Article:
..............................

Simplify task executor for concurrent operations #12498

javanna · 2023-08-10T14:45:25Z

IndexSearcher supports parallelizing search across slices when an executor is available. Knn queries can also parallelize their rewrite across segments using the same executor. Potentially, other operations will be parallelized in the future using the same pattern.

Lucene currently has the notion of a TaskExecutor (previously named SliceExecutor, but because knn rewrite is parallelized across segments rather than slices, it was recently renamed to TaskExecutor) which is responsible for offloading tasks to the executor, wait for them all to complete and return the corresponding results.

IndexSearcher currently has an instanceof check of the provided executor, and if it's a ThreadPoolExecutor, which is likely, a QueueSizeBasedExecutor is used which tries to be smart about when to offload tasks to the executor vs when to execute them on the caller thread. This behaviour is not configurable in any way.

As part of exposing concurrent search in Elasticsearch, we have found that the current task executor is too opinionated, and either it needs to be customizable, or simplified to be less opinionated.

In a server-side search engine, the search itself is likely executed by a thread pool that has its own sizing, queueing mechanisms as well as rejection policy. When offloading requests to an executor for additional parallelism, it is important to be able to determine where the load is going to be and what type of workload it maps to. Ideally, the caller thread is merely coordinating and not doing any I/O nor CPU intensive work, that is instead all delegated to the separate worker threads. Having built-in rules for when to execute certain operations on the caller thread may cause more problems than it solves, as it is unpredictable and makes sizing of thread pools more difficult, because all of a sudden you end up with two thread pools that may execute I/O as well as CPU intensive operations.

..............................

Data lines:

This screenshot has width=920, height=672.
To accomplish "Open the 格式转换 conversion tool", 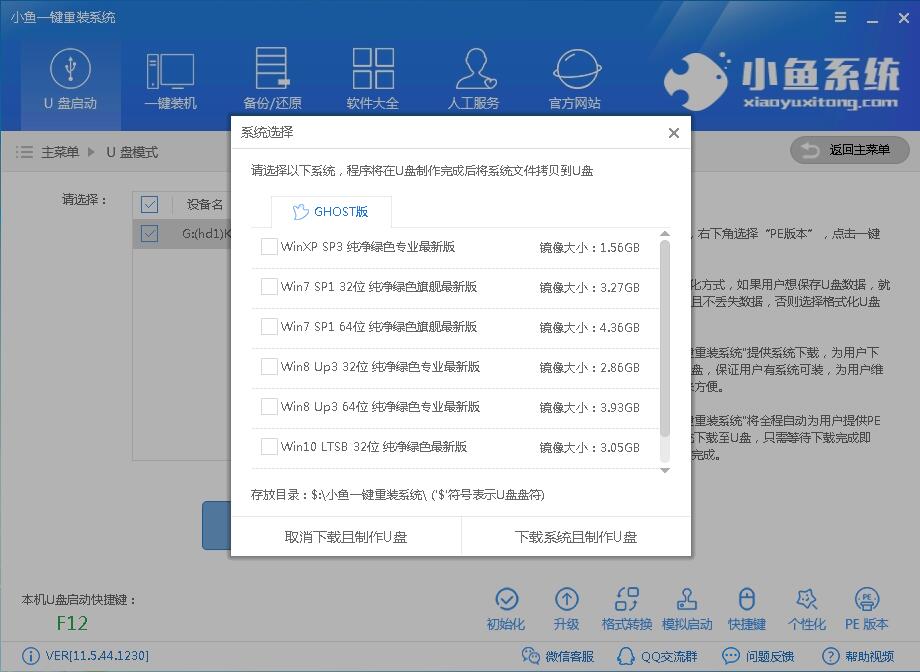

..............................

Problems to work on:
**a)** Do these statements agree with the Lucene task executor issue? (i) The TaskExecutor used to be called SliceExecutor. (ii) Users can configure how the QueueSizeBasedExecutor decides where tasks run. (iii) Knn rewrite is parallelized across slices. Answer each with yes or no and quote the words from the issue that decide it.
**b)** Go on with the Lucene task executor issue, picking up after its final sentence.

Task-by-task outputs:
**a)**
(i) Yes: "previously named SliceExecutor"
(ii) No: "This behaviour is not configurable in any way."
(iii) No: "knn rewrite is parallelized across segments rather than slices"

**b)**
My conclusion is that if flexibility is needed in terms of possibly executing on the caller thread, such behaviour can be included in the executor that is provided to the searcher (for example with an adaptive mechanism that conditionally executes directly instead of offloading based on queue size like QueueSizeBasedExecutor does), together with its saturation policy (as opposed to catching RejectedExecutionException and executing on the caller thread, which is potentially dangerous). Also, executing the last slice / task on the caller thread, as it's the one waiting for all the tasks to complete, is not necessarily addressing a real problem around under-utilization of a thread that is doing nothing. That wait is cheap, and it's possibly more important to divide the workload among the thread pools. That said, such behavior can also be included in the Executor itself and does not require additional extension points.

My proposal is that we remove the QueueSizeBasedExecutor entirely and we simply offload every task to the executor, unconditionally. It's up to the provided executor to determine what to do when execute is called. That is the pluggable behaviour. Lucene should not have strong opinions nor provide building blocks for how to execute concurrent tasks.

Additionally, I think that we should unconditionally offload execution to the executor when available, even when we have a single slice. It may seem counter intuitive but it's again to be able to determine what type of workload each thread pool performs.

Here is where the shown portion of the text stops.